**Text provided**
.....
The U.N. As A Threat To Online Speech

Bloggers of all political persuasions rallied online last week to defend their right to speak freely about American political candidates. But on the global question of who should oversee the Internet, an issue with potentially far broader ramifications on free speech, bloggers have been noticeably less vocal.

Internet governance tops the agenda for the World Summit on the Information Society meeting scheduled for next week in Tunisia. The primary focus will be whether to decentralize control over the Internet and give more power to the United Nations.

A report by a U.N. working group outlines four alternatives, three of which would change or eliminate the role of the Internet Corporation for Assigned Names and Numbers. The European Union also has proposed a "new international model of cooperation." ICANN currently controls the Web via an agreement exclusively with the U.S. Commerce Department, and the U.S. government adamantly opposes a shift toward global management.
.....
**Dataset extract**
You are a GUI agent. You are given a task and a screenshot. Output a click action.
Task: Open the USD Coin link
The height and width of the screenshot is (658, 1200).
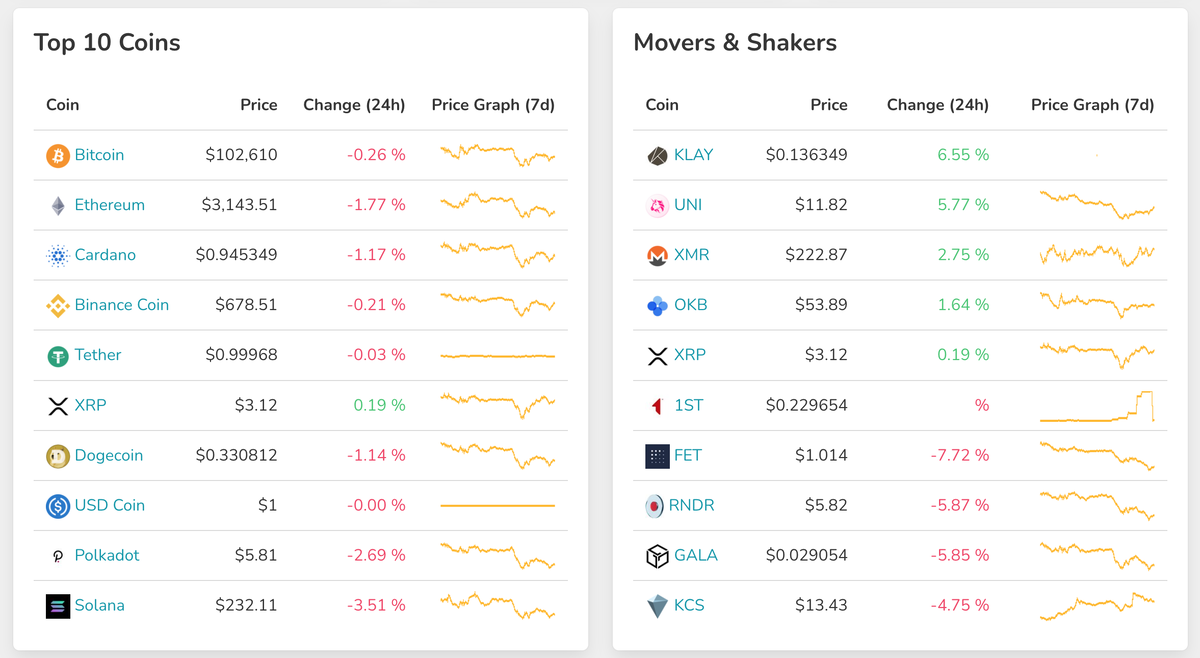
.....
**Requirement 1**
Translate this sentence from the article on Internet governance into Spanish: "The primary focus will be whether to decentralize control over the Internet and give more power to the United Nations."
**Requirement 2**
Summarize the article on Internet governance in two sentences.
**Requirement 3**
From the article on Internet governance, quote everything from "Internet governance tops" down to "toward global management.".

**Task answer 1**
El enfoque principal será si descentralizar el control sobre Internet y otorgar más poder a las Naciones Unidas.

**Task answer 2**
Bloggers rallied last week to defend their right to speak freely about American political candidates but have said much less about who should oversee the Internet, the top agenda item for next week's World Summit on the Information Society in Tunisia. A U.N. working group report outlines four alternatives, three of which would change or eliminate ICANN's role, and the European Union has proposed a new model of international cooperation, while the U.S. government adamantly opposes a shift toward global management.

**Task answer 3**
Internet governance tops the agenda for the World Summit on the Information Society meeting scheduled for next week in Tunisia. The primary focus will be whether to decentralize control over the Internet and give more power to the United Nations.

A report by a U.N. working group outlines four alternatives, three of which would change or eliminate the role of the Internet Corporation for Assigned Names and Numbers. The European Union also has proposed a "new international model of cooperation." ICANN currently controls the Web via an agreement exclusively with the U.S. Commerce Department, and the U.S. government adamantly opposes a shift toward global management.